$foo_json = '{"hoge":"ywwxEu|`tYdBeARGJ?nJ~BHHmDjX|PdEl@Rj@\\XVtKtK\\VbKnFrIbEzEbBnEbBfDfAxBz@LJjBl@jEzAfZzKDPY|DUdCGbAFL?|AD~AJ\\LNPJ~B|@p@Ll@FRDd@RvBnAfA`@dAl@^NhAVd@@p@?h@H`@Pv@l@TR^f@`Rd@xAFdEVnCLjJn@Cn@FlRDh@HRHHjKpG\\\\jC`G|EvJ|BjGf@vAJh@nGpC`FrBbG`D~@XdBRnNtAnTdBf@Jn@Zf@h@pB`DrD|EZl@jBfEf@`Af@r@tCpChFrG~@zAx@dBdB~Cz@xA`AxA|@l@f@VdDrAnAl@jI~CpCv@|@f@~An@jIxD~CdAzAl@rCvAjI|CzJpClJbCvLdDbn@lH`d@pF~Df@dDn@hA`@hBfA~AbAzQpMvHhFhQ~L~G`FtBrArCnBbBnAjB`A`~@~^tBx@n@RfB\\b@Fh@B|BBpV{AfSgArJq@~@?dBF`Cd@nFjAhXdG~@VtMpEd[fKfL|DxWrI~Y`KvLtDp\\zK|DnAzBbAbA|@rAtApAfBhA`Cl@fBh@lBtEpQh@fBrAjFdDpLdArCj@fAd@x@`BvBlDnDrVxWjDzD`GlGhCvBvBvA|DjBlC|@hTvEfBNvABvISxUo@|JSlA@tBLt@LdAXv@ZnB~@~@t@xAnAf@f@xEdEzAbBzAnBlWp_@bAnBlBpE|@tChBdFhBjGzCnJrCdHp@jAxAxBlGvH~@|Ab@bAp@xBnCdMd@pBl@fBt@bB\\j@v@lAxUlUtCjCdBz@nJdIdJbIrH`H~F|EjDxCzAnBNb@HdAJ|Fb@jDTpHq@@"}';
$foo = json_decode($foo_json);
I wrote this code, but json_decode returns null, and json_last_error() returns "JSON_ERROR_SYNTAX". So I know there are some syntax errors, but I tried the string at JSONLint, they say Valid JSON.

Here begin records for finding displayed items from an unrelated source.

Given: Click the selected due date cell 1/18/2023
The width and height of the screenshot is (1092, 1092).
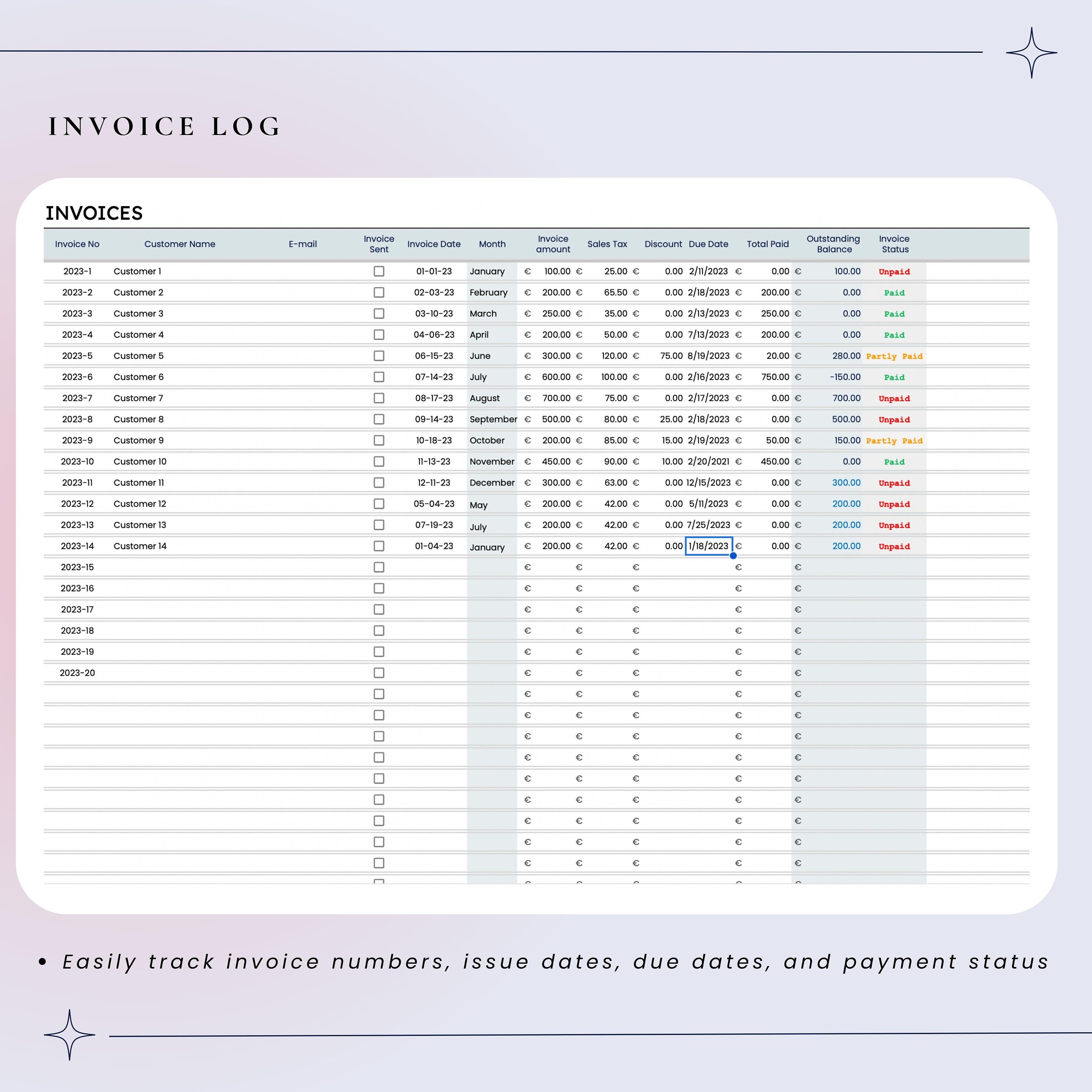Looking at the screenshot, I should [x=708, y=546].
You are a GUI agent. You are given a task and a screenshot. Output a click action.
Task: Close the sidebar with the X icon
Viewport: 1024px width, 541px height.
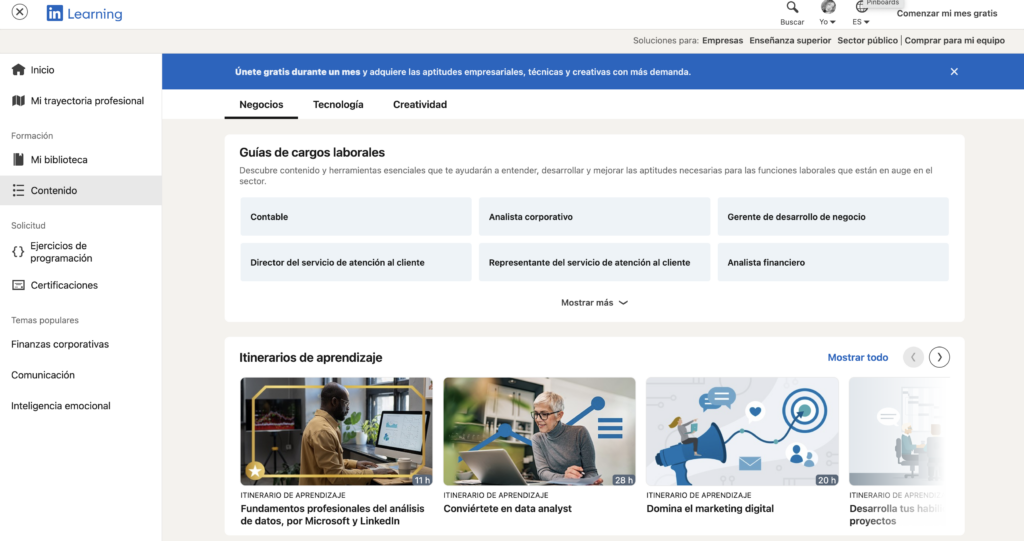pos(19,13)
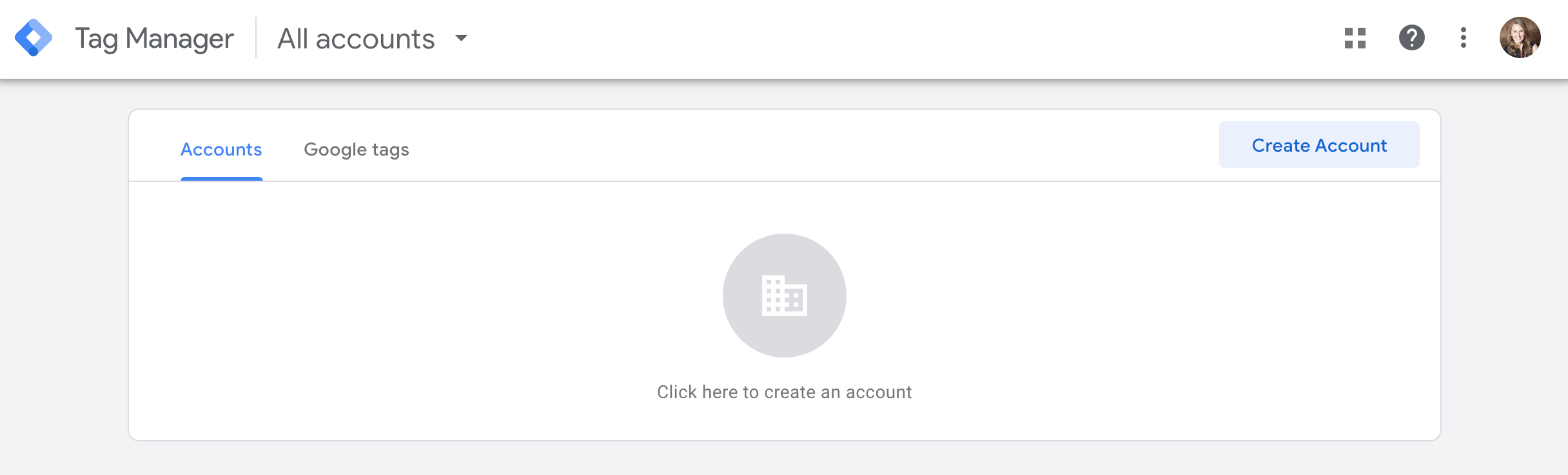Select the circular empty-state account graphic
Viewport: 1568px width, 475px height.
pyautogui.click(x=785, y=296)
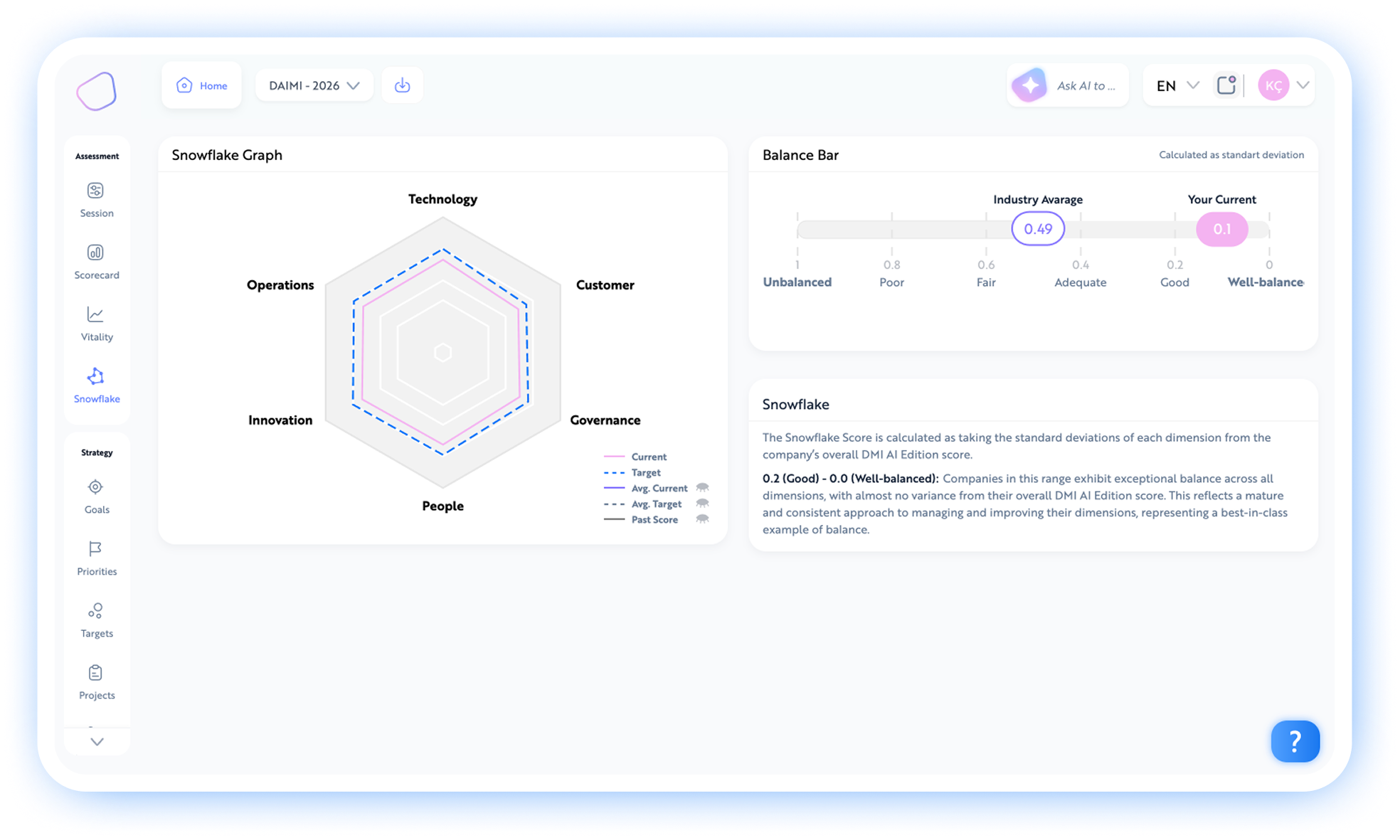Toggle Past Score line visibility
1400x840 pixels.
point(702,519)
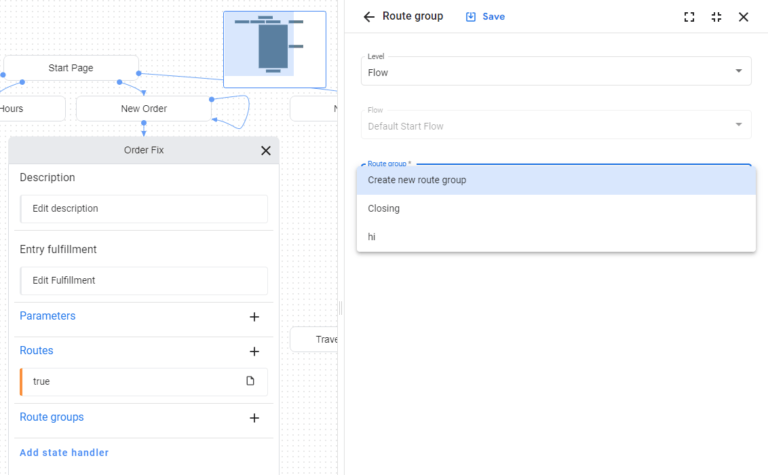
Task: Open the disabled Flow dropdown
Action: (555, 125)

Probably the reason why because the string is complicated and includes symbols. I do not understand what is wrong.
PHP5.6.33
CentOS release 6.6
The answer is here. The problem was backslashes, and I do not like to remove it. json_decode returns JSON_ERROR_SYNTAX but online formatter says the JSON is OK Above article says just remove it, in this case, I need to replace it.
$foo_json = str_replace('\\', '\\\\', $foo_json);
I added this code, then it works fine.